(INSTRUCTIONS FOR THE TASK):
Reproduce exactly, from the line containing "Given: Open the calendar date picker icon", every line down to the end of the data below.

(DATA PROVIDED):
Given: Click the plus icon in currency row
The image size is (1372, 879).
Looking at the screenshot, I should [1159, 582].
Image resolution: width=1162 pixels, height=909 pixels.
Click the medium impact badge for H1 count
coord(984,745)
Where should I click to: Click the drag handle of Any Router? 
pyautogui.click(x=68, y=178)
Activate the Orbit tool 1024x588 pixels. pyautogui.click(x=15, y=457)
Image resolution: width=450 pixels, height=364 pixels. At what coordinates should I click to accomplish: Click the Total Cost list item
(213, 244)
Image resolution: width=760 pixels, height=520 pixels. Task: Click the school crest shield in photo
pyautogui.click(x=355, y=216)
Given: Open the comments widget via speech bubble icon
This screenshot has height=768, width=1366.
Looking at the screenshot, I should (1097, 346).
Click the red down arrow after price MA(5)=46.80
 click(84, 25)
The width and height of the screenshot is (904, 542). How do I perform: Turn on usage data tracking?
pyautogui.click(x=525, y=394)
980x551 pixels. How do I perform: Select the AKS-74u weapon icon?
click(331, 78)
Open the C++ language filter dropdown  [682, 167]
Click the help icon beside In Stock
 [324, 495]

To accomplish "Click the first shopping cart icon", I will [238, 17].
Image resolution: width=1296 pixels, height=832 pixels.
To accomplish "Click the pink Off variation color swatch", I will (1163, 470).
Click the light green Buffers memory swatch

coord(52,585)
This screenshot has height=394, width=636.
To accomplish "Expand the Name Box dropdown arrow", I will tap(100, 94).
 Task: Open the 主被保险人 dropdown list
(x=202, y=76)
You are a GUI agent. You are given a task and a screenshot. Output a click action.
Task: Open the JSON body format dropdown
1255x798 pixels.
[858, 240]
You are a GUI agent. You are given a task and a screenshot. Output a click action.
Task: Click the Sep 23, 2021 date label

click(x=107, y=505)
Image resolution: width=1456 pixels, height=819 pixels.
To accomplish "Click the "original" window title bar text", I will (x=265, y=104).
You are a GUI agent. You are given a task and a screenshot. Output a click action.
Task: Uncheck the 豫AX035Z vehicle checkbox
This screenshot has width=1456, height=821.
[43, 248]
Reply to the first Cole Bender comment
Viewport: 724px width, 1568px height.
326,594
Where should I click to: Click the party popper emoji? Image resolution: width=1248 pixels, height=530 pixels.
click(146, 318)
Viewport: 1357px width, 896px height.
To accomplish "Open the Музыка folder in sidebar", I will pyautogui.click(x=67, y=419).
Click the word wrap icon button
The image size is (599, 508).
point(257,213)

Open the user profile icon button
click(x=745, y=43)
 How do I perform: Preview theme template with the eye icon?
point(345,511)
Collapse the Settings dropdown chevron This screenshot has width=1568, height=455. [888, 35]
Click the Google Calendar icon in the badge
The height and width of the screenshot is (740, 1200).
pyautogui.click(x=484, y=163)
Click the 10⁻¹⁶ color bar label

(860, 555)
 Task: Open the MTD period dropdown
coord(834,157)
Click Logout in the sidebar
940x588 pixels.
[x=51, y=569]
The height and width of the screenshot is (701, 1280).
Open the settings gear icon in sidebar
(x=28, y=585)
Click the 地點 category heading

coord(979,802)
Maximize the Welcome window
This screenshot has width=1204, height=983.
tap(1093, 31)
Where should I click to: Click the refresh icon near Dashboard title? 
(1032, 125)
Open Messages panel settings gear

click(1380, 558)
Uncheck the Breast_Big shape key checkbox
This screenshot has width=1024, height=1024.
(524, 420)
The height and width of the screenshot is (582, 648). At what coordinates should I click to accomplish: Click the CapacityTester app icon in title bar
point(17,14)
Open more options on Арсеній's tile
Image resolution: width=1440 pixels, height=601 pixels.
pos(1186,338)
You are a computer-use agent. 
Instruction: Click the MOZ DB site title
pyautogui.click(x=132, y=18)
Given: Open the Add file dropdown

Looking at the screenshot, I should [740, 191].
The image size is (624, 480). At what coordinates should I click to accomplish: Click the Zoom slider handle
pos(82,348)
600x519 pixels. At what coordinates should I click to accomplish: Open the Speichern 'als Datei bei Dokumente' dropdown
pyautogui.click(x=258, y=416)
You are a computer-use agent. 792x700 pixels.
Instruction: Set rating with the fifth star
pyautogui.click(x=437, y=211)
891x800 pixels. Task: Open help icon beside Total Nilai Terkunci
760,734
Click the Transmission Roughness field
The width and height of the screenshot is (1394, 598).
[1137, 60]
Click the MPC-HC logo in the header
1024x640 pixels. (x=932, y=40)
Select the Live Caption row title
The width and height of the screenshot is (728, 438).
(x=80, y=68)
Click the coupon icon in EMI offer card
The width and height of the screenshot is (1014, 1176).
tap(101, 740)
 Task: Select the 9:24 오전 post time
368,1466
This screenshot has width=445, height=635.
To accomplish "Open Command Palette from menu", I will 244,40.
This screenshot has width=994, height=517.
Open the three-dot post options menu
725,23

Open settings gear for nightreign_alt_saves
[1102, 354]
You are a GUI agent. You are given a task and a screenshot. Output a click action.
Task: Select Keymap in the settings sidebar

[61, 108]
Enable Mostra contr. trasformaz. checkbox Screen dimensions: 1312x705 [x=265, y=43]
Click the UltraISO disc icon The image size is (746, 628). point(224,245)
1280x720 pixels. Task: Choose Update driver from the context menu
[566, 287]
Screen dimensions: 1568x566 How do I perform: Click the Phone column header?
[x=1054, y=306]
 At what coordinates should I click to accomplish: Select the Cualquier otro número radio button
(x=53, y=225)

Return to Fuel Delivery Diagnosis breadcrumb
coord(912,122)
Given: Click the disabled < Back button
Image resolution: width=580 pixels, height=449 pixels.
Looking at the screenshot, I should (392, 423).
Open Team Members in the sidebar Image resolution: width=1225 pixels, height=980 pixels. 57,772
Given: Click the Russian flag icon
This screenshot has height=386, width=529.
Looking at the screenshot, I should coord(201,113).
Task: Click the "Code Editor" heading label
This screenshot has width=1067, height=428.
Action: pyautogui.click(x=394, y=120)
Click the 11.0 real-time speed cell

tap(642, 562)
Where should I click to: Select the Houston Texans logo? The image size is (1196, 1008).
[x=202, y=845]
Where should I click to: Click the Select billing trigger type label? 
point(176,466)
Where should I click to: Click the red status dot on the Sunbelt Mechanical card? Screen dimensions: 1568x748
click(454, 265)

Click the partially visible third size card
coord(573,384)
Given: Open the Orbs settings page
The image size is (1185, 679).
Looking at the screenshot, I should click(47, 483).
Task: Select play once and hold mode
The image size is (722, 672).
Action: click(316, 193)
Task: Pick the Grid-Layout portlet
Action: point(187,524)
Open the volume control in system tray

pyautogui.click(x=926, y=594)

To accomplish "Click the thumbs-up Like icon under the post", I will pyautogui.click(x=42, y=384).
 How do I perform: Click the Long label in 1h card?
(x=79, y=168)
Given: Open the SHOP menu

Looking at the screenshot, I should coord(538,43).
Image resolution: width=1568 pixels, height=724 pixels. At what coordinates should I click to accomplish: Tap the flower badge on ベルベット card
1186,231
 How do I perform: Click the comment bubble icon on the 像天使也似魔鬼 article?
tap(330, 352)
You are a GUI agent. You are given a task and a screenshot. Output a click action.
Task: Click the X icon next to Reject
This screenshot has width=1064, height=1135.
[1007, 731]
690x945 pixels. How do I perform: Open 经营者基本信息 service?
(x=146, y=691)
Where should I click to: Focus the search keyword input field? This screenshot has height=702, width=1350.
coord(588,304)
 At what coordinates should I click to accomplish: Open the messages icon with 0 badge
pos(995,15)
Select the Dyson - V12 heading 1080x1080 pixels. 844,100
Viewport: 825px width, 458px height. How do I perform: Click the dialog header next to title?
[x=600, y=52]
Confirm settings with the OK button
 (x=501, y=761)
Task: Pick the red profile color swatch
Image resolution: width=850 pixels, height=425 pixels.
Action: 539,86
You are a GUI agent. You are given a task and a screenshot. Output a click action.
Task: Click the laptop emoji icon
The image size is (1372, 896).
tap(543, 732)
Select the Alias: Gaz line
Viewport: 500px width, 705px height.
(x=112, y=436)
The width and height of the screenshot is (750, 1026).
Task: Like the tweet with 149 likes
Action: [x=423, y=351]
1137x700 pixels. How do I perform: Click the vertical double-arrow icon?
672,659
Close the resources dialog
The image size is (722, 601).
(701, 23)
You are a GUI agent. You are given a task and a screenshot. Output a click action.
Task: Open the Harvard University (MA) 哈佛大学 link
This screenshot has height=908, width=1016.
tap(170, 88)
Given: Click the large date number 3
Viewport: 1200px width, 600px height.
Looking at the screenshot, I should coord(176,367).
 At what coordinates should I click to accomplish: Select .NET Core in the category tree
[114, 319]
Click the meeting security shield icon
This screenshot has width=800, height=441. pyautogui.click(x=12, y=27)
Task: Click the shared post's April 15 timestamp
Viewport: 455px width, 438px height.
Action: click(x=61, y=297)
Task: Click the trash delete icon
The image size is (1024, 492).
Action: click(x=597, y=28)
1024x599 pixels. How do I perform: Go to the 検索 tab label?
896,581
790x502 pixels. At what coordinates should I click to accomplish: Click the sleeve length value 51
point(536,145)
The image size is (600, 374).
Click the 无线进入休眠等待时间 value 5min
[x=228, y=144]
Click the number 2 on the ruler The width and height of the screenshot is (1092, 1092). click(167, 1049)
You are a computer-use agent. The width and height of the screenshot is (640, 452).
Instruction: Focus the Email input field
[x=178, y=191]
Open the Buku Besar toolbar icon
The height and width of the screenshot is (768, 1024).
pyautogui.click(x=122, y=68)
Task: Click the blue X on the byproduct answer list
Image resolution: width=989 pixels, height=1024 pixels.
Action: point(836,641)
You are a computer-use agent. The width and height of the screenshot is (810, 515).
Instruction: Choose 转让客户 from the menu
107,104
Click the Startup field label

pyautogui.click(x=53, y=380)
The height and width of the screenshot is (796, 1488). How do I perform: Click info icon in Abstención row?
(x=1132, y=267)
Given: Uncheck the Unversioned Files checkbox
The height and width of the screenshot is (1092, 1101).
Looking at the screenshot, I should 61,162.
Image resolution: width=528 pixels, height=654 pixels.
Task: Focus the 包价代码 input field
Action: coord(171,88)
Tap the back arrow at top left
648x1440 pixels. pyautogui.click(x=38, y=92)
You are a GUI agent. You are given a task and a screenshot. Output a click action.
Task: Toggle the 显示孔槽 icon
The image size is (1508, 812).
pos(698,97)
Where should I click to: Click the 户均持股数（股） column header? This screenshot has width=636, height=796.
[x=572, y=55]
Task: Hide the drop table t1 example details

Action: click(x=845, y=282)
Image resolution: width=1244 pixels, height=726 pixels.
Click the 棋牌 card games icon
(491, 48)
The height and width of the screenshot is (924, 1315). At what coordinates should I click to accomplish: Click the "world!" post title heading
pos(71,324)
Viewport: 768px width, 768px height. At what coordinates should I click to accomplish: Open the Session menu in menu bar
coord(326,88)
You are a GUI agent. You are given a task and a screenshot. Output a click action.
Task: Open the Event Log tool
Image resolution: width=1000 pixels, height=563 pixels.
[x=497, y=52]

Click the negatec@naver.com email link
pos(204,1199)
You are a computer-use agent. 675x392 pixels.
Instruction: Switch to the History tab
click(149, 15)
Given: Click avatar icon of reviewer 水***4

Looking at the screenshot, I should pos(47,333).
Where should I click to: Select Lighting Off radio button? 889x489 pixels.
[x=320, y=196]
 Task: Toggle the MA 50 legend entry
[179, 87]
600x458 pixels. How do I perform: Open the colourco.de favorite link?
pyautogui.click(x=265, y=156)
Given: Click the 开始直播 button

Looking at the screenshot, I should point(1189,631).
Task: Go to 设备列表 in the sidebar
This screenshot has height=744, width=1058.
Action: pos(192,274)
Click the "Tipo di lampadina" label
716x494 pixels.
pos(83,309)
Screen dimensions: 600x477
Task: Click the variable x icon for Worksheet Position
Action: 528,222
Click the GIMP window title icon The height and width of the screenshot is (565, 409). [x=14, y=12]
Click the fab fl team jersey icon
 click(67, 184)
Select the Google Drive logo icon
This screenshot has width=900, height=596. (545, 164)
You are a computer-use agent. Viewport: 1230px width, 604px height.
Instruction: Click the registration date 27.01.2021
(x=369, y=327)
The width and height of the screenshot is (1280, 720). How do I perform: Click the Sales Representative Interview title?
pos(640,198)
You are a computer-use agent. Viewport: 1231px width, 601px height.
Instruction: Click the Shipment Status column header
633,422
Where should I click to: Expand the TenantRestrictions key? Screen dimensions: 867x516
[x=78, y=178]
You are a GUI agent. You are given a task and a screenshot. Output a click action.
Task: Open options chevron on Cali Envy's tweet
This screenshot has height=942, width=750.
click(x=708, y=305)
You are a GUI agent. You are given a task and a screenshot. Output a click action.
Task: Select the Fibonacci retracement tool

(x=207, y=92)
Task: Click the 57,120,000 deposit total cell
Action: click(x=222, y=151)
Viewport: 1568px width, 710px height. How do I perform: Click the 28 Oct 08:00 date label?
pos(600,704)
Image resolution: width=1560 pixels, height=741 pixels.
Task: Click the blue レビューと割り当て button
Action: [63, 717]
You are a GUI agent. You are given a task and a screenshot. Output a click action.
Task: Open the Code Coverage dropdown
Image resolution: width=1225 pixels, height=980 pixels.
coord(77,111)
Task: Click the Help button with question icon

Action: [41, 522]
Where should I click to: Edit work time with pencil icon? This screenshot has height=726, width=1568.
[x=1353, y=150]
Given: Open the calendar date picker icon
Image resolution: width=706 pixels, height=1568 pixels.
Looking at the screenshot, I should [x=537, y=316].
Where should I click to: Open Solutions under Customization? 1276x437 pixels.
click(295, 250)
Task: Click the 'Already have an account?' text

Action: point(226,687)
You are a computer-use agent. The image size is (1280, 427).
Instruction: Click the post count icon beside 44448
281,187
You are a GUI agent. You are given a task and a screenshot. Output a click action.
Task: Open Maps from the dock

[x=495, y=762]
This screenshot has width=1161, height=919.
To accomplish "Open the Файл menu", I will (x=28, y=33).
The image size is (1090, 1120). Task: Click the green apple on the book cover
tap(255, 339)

(OUTPUT BELOW):
Given: Open the calendar date picker icon
Image resolution: width=706 pixels, height=1568 pixels.
Looking at the screenshot, I should [x=537, y=316].
Where should I click to: Open Solutions under Customization? 1276x437 pixels.
click(295, 250)
Task: Click the 'Already have an account?' text

Action: point(226,687)
You are a computer-use agent. The image size is (1280, 427).
Instruction: Click the post count icon beside 44448
281,187
You are a GUI agent. You are given a task and a screenshot. Output a click action.
Task: Open Maps from the dock

[x=495, y=762]
This screenshot has width=1161, height=919.
To accomplish "Open the Файл menu", I will (x=28, y=33).
The image size is (1090, 1120). Task: Click the green apple on the book cover
tap(255, 339)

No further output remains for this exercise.